I'm having some trouble completing exercise 2.37 in Bishop's Pattern Recognition and Machine Learning text. I'm not reading this text as part of a course, so this is not a homework question. Here's a paraphrased version of the exercise:
Verify that substituting the expression for a Gaussian distribution into the Robbins-Monro sequential estimation formula gives a result of the same form [as the MLE], and hence obtain an expression for the corresponding coefficients $a_N$.

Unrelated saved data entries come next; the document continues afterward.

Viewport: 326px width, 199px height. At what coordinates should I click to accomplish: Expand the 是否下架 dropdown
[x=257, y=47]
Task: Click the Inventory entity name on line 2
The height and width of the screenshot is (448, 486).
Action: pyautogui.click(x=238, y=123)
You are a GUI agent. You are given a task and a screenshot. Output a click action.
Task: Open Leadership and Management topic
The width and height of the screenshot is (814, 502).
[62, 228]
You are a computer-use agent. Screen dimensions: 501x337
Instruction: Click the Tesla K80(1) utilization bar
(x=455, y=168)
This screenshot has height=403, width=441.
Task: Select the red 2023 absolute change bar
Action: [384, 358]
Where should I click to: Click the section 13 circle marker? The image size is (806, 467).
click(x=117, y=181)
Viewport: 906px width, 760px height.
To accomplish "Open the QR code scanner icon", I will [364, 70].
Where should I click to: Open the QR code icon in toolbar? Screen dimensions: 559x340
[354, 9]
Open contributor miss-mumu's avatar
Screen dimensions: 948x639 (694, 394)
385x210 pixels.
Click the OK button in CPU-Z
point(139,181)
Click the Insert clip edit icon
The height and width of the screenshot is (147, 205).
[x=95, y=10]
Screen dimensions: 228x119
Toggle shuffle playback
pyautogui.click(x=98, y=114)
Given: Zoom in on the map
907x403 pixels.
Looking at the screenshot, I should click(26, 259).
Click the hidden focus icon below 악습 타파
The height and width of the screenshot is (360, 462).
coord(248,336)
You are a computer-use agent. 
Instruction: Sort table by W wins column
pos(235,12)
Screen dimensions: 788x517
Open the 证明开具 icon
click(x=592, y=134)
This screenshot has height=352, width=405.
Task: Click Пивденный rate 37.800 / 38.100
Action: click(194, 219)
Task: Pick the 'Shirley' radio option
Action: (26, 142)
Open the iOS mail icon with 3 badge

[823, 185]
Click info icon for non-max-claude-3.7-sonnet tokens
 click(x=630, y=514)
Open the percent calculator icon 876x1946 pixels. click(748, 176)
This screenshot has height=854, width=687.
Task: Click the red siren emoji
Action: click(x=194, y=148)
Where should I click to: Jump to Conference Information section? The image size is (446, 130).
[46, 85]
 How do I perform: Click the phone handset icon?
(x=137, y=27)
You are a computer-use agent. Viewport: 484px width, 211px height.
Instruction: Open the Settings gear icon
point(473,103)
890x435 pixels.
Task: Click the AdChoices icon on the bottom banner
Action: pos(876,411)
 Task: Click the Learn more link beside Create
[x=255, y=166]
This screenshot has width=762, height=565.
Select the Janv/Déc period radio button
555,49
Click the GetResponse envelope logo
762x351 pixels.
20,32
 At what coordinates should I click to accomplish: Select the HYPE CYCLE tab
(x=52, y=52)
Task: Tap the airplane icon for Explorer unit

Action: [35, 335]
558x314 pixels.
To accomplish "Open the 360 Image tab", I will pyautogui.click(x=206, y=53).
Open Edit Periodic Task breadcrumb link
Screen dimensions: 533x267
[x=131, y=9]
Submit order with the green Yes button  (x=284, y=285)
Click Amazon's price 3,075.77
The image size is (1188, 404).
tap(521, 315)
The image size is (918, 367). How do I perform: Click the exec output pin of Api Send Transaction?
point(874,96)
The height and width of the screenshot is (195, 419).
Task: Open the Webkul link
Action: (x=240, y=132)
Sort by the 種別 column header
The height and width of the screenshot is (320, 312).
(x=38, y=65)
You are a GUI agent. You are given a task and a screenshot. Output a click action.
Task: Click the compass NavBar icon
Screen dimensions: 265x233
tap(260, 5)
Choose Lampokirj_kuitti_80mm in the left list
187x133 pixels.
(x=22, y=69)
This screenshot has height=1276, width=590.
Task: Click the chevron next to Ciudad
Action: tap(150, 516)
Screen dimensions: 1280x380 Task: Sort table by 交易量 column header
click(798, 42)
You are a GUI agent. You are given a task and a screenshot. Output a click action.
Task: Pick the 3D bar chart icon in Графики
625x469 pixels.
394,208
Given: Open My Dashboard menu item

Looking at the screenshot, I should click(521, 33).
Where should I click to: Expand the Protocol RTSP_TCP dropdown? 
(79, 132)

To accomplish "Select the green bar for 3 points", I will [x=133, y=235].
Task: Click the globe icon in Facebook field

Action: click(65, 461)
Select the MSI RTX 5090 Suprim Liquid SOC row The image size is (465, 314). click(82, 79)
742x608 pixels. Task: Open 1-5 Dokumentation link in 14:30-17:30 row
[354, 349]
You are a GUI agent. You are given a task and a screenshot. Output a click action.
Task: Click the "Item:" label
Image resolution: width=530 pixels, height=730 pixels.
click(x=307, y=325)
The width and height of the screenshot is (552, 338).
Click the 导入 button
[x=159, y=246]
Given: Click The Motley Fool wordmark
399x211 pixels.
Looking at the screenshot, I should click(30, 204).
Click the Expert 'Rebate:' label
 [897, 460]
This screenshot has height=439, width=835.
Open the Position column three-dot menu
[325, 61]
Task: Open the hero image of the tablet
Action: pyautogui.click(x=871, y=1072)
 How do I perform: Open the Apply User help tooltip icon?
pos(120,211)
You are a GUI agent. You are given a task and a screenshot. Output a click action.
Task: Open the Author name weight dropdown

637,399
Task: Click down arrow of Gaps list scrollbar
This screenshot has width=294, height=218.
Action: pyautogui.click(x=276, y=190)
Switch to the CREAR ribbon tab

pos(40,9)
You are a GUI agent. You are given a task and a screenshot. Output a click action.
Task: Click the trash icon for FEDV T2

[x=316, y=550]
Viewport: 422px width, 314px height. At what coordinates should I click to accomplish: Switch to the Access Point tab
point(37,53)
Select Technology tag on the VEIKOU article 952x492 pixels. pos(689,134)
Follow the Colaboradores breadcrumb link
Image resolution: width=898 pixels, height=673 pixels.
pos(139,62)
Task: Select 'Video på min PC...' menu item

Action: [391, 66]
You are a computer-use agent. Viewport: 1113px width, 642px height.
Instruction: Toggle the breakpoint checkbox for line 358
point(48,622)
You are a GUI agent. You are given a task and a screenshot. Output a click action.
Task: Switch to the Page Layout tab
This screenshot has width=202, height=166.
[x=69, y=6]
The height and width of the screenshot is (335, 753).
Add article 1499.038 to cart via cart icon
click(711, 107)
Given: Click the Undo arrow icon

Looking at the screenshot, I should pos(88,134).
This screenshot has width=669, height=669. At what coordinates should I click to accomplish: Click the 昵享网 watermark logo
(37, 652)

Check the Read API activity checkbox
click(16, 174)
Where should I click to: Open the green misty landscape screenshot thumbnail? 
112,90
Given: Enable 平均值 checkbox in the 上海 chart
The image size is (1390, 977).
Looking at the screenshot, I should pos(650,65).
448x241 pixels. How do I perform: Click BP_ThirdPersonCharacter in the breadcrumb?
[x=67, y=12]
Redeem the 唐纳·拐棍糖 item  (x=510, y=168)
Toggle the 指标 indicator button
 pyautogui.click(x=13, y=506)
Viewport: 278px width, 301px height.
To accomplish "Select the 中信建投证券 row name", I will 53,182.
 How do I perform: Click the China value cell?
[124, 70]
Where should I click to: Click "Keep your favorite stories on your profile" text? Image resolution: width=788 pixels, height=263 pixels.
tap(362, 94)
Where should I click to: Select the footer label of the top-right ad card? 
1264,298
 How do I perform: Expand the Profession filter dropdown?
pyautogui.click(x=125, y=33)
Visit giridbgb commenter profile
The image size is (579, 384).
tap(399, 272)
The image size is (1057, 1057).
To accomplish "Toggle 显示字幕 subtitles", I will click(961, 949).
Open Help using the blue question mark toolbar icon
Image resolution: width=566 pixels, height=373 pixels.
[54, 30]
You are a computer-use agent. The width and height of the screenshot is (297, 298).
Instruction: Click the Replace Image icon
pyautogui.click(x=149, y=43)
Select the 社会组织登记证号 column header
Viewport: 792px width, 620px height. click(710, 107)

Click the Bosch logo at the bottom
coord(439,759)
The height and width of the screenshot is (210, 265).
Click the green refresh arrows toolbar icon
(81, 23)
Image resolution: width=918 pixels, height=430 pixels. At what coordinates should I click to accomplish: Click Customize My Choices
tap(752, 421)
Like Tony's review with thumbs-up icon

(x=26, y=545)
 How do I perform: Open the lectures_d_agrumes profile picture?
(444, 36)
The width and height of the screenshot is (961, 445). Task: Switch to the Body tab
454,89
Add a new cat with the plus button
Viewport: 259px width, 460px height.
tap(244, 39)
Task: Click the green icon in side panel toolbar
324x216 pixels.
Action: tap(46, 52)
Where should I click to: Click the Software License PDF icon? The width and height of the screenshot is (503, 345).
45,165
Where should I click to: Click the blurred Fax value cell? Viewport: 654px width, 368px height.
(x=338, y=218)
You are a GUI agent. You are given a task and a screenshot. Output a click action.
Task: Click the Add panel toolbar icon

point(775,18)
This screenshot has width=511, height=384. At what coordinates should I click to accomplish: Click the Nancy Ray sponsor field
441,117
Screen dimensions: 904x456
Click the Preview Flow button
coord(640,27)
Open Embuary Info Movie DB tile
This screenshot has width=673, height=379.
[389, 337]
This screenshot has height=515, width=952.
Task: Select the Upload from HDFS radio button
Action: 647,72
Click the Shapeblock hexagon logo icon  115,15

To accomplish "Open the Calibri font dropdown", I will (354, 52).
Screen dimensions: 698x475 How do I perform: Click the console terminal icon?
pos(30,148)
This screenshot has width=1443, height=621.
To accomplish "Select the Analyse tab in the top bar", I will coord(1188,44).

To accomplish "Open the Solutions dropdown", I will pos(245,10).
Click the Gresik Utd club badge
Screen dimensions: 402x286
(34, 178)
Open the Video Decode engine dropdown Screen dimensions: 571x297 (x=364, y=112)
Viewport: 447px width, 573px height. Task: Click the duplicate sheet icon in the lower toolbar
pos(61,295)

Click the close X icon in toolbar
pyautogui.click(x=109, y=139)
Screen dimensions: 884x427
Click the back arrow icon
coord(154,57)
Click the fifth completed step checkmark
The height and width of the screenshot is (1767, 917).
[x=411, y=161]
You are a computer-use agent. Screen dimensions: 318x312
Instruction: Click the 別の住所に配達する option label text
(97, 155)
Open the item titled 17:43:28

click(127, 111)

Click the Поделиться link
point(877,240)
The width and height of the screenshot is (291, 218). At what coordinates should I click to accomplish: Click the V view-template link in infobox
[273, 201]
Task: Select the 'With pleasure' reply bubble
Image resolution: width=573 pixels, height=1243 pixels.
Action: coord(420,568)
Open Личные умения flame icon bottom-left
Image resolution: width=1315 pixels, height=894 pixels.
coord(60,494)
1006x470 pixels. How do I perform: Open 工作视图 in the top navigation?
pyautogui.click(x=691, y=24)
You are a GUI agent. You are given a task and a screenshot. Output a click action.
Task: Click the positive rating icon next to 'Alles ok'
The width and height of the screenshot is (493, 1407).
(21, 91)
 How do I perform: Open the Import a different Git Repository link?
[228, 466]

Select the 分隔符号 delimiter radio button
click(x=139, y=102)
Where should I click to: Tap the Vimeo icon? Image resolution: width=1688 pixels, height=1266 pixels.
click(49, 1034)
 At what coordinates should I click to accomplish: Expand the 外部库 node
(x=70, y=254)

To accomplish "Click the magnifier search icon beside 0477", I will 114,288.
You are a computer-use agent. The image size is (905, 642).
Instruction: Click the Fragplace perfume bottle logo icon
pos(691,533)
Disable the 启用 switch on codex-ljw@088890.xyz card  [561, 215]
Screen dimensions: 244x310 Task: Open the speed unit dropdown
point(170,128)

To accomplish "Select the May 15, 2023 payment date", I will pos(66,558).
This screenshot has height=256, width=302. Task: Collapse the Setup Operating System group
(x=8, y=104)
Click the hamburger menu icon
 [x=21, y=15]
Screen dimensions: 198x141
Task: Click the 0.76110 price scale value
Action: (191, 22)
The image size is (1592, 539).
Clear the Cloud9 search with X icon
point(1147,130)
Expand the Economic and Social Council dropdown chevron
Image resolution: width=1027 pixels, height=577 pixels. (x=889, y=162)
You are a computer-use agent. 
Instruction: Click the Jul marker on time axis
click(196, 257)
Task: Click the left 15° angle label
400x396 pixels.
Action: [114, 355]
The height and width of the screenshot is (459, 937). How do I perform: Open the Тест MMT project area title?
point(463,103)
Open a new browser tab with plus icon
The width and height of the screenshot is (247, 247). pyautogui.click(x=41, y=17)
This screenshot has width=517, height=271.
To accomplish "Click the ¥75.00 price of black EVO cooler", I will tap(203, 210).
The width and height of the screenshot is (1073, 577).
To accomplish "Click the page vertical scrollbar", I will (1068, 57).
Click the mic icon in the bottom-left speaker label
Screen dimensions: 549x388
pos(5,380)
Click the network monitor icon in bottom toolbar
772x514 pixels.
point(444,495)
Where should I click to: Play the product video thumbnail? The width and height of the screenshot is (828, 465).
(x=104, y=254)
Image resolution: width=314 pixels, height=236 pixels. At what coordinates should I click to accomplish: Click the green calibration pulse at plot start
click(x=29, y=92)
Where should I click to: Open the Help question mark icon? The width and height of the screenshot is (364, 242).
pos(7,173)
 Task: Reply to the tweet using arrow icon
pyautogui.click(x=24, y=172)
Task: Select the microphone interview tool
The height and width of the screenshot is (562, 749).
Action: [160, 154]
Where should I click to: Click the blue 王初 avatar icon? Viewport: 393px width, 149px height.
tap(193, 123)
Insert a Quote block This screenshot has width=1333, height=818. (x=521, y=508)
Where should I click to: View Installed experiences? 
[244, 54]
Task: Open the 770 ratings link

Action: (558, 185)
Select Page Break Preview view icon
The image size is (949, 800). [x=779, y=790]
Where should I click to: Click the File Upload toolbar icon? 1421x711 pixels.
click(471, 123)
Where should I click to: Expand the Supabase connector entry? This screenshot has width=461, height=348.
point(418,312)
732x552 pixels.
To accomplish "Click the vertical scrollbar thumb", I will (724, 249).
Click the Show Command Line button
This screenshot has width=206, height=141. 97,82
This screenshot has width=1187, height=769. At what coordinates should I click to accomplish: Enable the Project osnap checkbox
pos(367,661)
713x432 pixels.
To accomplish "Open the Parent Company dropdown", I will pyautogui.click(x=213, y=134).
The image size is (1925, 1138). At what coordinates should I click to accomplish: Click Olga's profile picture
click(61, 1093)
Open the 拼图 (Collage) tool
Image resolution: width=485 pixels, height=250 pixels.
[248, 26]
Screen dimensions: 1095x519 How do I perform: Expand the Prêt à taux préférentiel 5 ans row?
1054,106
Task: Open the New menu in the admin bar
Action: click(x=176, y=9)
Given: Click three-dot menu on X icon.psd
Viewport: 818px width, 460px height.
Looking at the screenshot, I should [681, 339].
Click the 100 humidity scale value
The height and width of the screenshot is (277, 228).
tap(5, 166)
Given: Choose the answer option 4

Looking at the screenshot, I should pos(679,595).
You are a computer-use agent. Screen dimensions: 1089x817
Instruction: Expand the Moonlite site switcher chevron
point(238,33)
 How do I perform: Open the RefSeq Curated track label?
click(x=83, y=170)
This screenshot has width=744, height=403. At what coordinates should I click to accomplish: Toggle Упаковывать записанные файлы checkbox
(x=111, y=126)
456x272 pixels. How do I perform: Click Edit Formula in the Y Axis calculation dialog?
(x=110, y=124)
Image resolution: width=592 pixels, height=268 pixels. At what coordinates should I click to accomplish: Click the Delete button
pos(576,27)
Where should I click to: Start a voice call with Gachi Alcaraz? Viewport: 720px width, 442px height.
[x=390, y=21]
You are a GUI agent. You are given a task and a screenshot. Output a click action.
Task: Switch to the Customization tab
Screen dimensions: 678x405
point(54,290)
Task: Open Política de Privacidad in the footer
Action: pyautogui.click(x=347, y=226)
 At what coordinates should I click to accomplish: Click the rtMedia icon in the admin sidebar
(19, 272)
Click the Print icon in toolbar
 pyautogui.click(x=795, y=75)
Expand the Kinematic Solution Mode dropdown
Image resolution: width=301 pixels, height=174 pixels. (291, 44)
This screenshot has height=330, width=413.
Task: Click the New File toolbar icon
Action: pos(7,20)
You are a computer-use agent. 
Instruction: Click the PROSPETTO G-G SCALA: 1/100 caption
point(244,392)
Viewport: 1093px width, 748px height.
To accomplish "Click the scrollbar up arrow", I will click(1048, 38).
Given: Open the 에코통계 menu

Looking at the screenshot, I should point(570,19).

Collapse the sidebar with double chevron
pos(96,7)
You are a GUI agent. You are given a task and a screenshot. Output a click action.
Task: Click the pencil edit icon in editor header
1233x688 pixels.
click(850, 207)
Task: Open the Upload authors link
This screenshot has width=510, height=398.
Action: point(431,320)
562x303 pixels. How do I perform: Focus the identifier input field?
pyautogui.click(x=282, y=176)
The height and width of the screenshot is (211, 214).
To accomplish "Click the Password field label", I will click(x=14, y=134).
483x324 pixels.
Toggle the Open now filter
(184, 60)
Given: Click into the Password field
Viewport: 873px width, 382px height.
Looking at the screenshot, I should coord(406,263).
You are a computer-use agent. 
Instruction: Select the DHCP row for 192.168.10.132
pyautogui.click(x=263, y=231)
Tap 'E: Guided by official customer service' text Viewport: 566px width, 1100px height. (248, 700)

Using the notation of the text, the Robbins-Monro update specialized for maximum likelihood estimation takes the following form: $$ \theta^{(N)} = \theta^{(N - 1)} - a_{N - 1} \frac{\partial}{\partial \theta^{(N - 1)}} \left[ -\ln p(x_N | \theta^{(N - 1)}) \right] \tag{1}, $$ where $x_N$ is the $N$th observation and $\theta^{(N)}$ are the values of the parameters of $p$ at iteration $N$.
What I did so far
The MLE for $\Sigma$ can be written as follows: \begin{align*} \hat{\Sigma}_N &= \frac{1}{N} \sum_{n = 1}^N (x_n - \mu)(x_n - \mu)^t \\ &= \frac{1}{N} (x_N - \mu)(x_N - \mu)^t + \frac{N - 1}{N} \hat{\Sigma}_{N -1 } \\ &= \hat{\Sigma}_{N - 1} - \frac{1}{N} \left( \hat{\Sigma}_{N - 1} - (x_N - \mu)(x_N - \mu)^t \right) \tag{2}. \end{align*}
The goal of the exercise is to arrive at the expression above using the Robbins-Monro procedure. To this end, we consider the NLL of the multivariate Gaussian, which is given by $$ -\ln p(x | \theta) = \frac{D}{2} \ln(2 \pi) + \frac{1}{2} \ln |\Sigma| + \frac{1}{2} (x - \mu)^t \Sigma^{-1} (x - \mu). $$ Differentiating with respect to $\Sigma$ causes the first term to vanish. For the second term, we have $$ \frac{\partial}{\partial \Sigma} \left( \frac{1}{2} \ln|\Sigma| \right) = \frac{1}{2} \Sigma^{-1}. $$ For the third term, one can show that $$ \frac{\partial}{\partial \Sigma} \left( \frac{1}{2} (x - \mu)^t \Sigma^{-1} (x - \mu) \right) = -\frac{1}{2} \Sigma^{-1} (x - \mu) (x - \mu)^t \Sigma^{-1}. $$ Substituting these results into (1) gives $$ \hat{\Sigma}_N = \hat{\Sigma}_{N - 1} - a_{N - 1} \left( \frac{1}{2} \hat{\Sigma}_{N - 1}^{-1} - \frac{1}{2} \hat{\Sigma}_{N - 1}^{-1} (x - \mu) (x - \mu)^t \hat{\Sigma}_{N - 1}^{-1} \right). $$ I'm not sure how to proceed from here. If we choose $a_N = 2 / N \;\hat{\Sigma}_{N - 1}^2$, then we get \begin{align*} \hat{\Sigma}_N &= \hat{\Sigma}_{N - 1} - \frac{2}{N} \hat{\Sigma}_{N - 1}^2 \left( \frac{1}{2} \hat{\Sigma}_{N - 1}^{-1} - \frac{1}{2} \hat{\Sigma}_{N - 1}^{-1} (x - \mu) (x - \mu)^t \hat{\Sigma}_{N - 1}^{-1} \right) \\ &= \hat{\Sigma}_{N - 1} - \frac{1}{N} \left( \hat{\Sigma}_{N - 1} - \hat{\Sigma}_{N - 1} (x - \mu) (x - \mu)^t \hat{\Sigma}_{N - 1}^{-1} \right). \end{align*} But this isn't of the same form as (2). Do you have any suggestions on how to proceed?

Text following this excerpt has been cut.